К счастью, страхи были напрасны. Ни одно живое существо не явилось, чтобы предъявить права на это создание, брошенное в углу леса. И девчурка продолжала жить в двух шагах от дерева, под которым была найдена. Лес принял в свои объятия эту зачавшуюся в лесу жизнь, смывая лучами солнца, струями дождей и хлопьями снега ужас первородного греха и баюкая это запятнанное создание, как он баюкал бы и королевское дитя. И она росла в слепом неведении своего происхожденья, как ужи и ящерицы, жуки и бабочки, среди которых резвилась. Дюки ей ничего никогда не говорили, – почти совсем позабыв, к тому же, что она не была их дочерью. Она называла их папа и мама своим резким голоском молодой козочки. И это родительское чувство стало теперь нерушимым, как спаянные цементом камни. Ко всему прочему они даже не потрудились дать ей какого-нибудь имени. Для чего нужно имя в лесу, среди чащи деревьев? Разве все то множество жизней, которые зарождаются на пространстве не более ладони, имеют имена? Достаточно, чтобы они росли, и тогда это будет жизнью, – вот и все. Дюки повиновались бессознательно этому инстинкту дикарей, для которых существованье есть все. Они звали ее Малютка – с той первой минуты, когда распознали ее пол и это название, которое не было именем, так и сохранилось за нею.

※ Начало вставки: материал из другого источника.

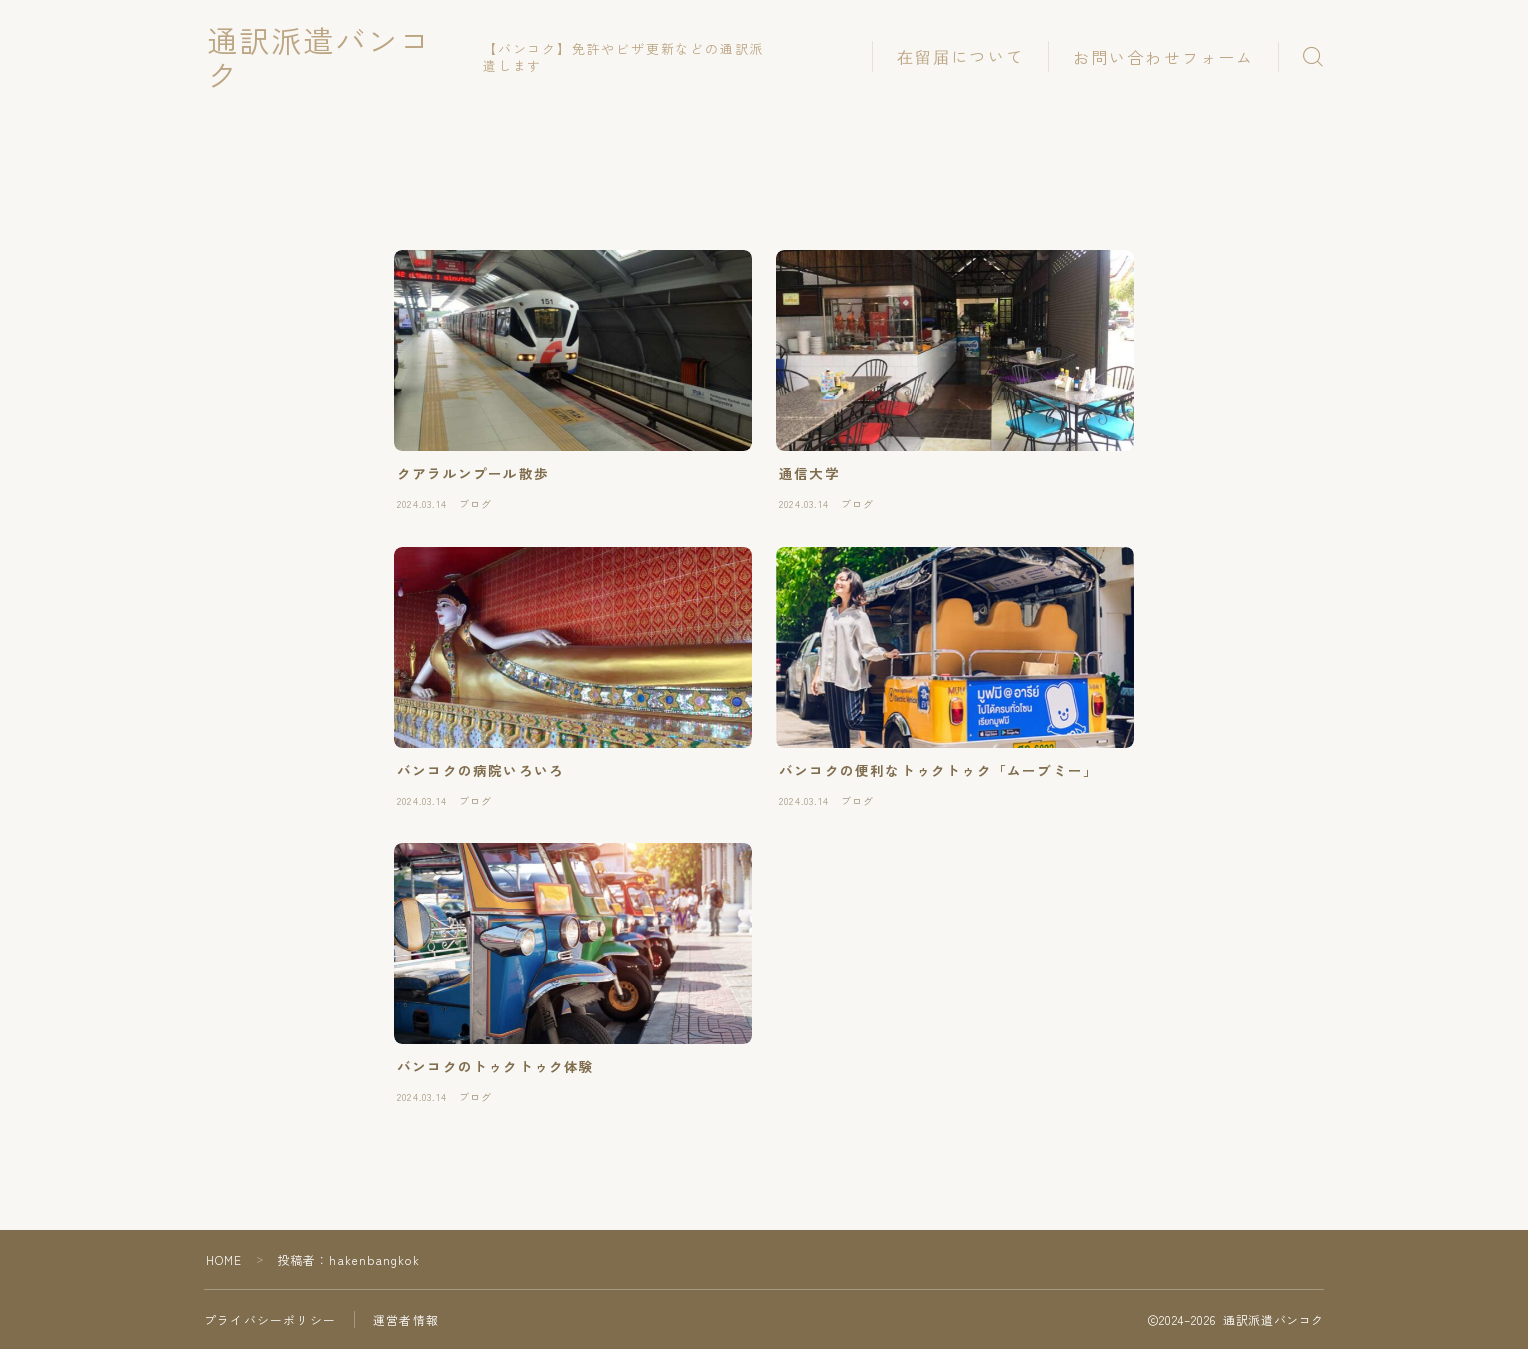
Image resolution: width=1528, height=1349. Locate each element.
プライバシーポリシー (270, 1319)
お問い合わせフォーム (1163, 57)
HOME (224, 1259)
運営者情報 (406, 1319)
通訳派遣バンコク (339, 56)
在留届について (960, 56)
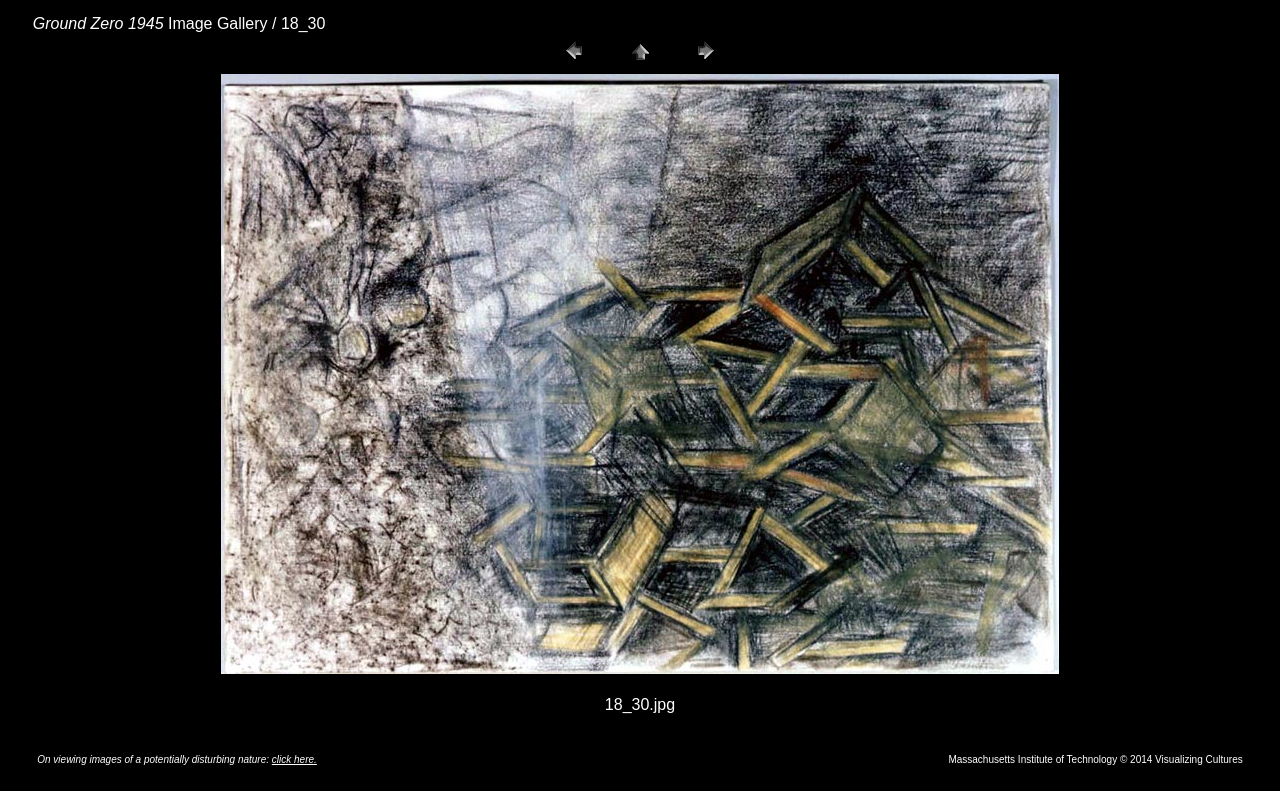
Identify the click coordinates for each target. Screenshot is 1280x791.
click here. (294, 759)
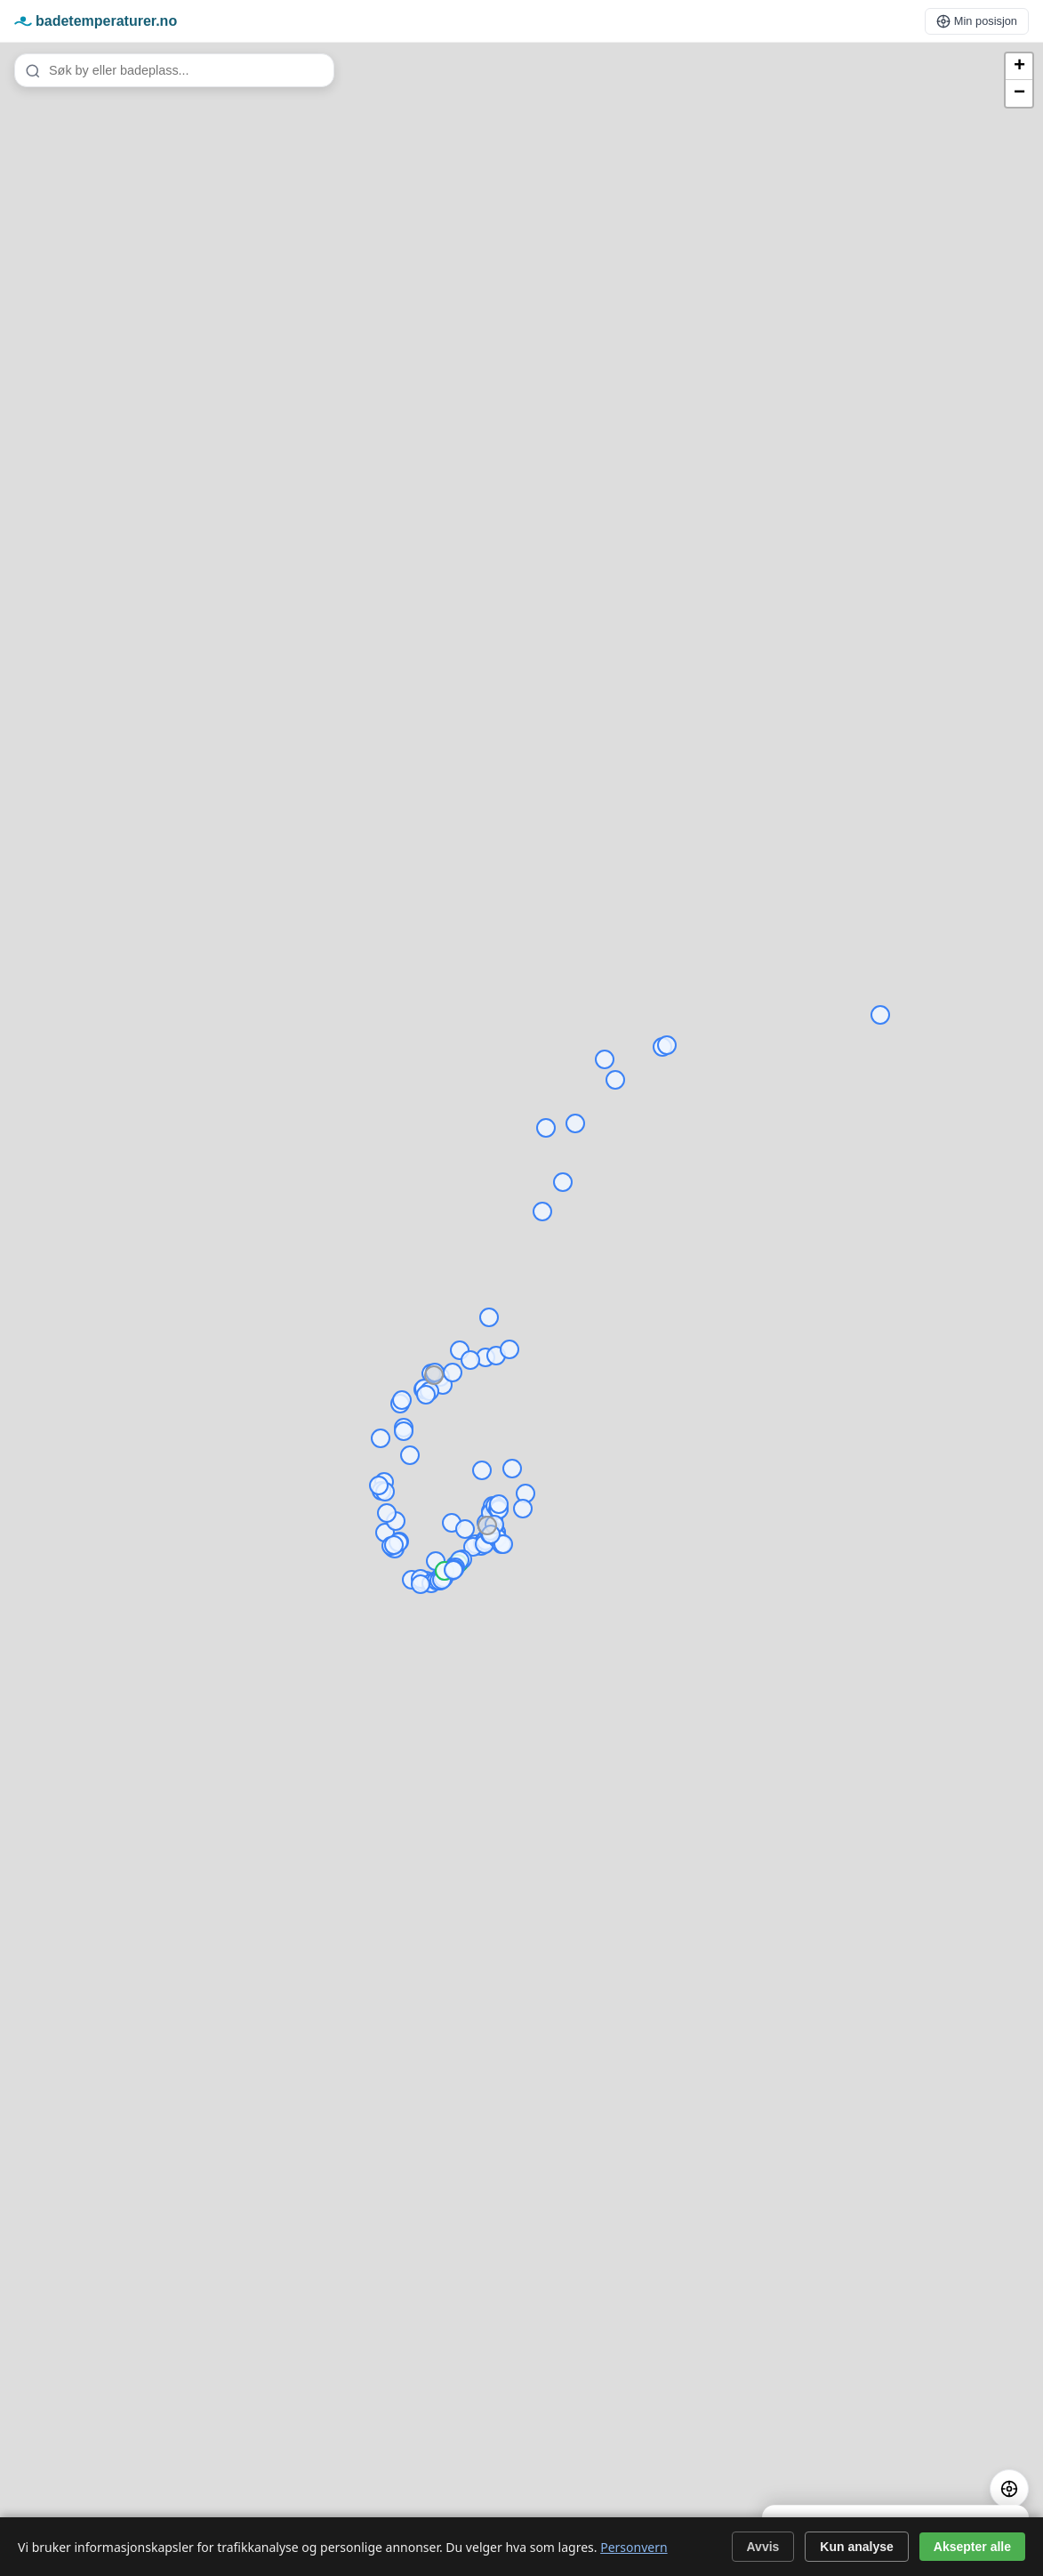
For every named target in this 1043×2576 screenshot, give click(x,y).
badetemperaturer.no (95, 21)
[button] (1019, 66)
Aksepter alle (972, 2547)
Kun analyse (856, 2547)
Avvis (763, 2547)
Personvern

Один Ищи-Свищи по своей привычке снабжать всех именами животных, называл ее Козочка.
– Смелей, Козочка, – говаривал он, входя в лачугу, – скачи скорей ко мне на колени.
И она вскакивала проворно и легко, как козленок.
Она любила его, как привычку, как знакомого, смутной и животной любовью. Она таскала его за волосы, била кулаками по лицу, впивалась в его шею с жестокостью молодого щенка. Или же вцеплялась в его ноги, стремясь его повалить, ущемляя своими маленькими пальчиками его икры, как клещами. Он освобождался, смеясь от ее цепких рук и приподнимал ее одной рукой к своему рту, несмотря на ее барахтанье.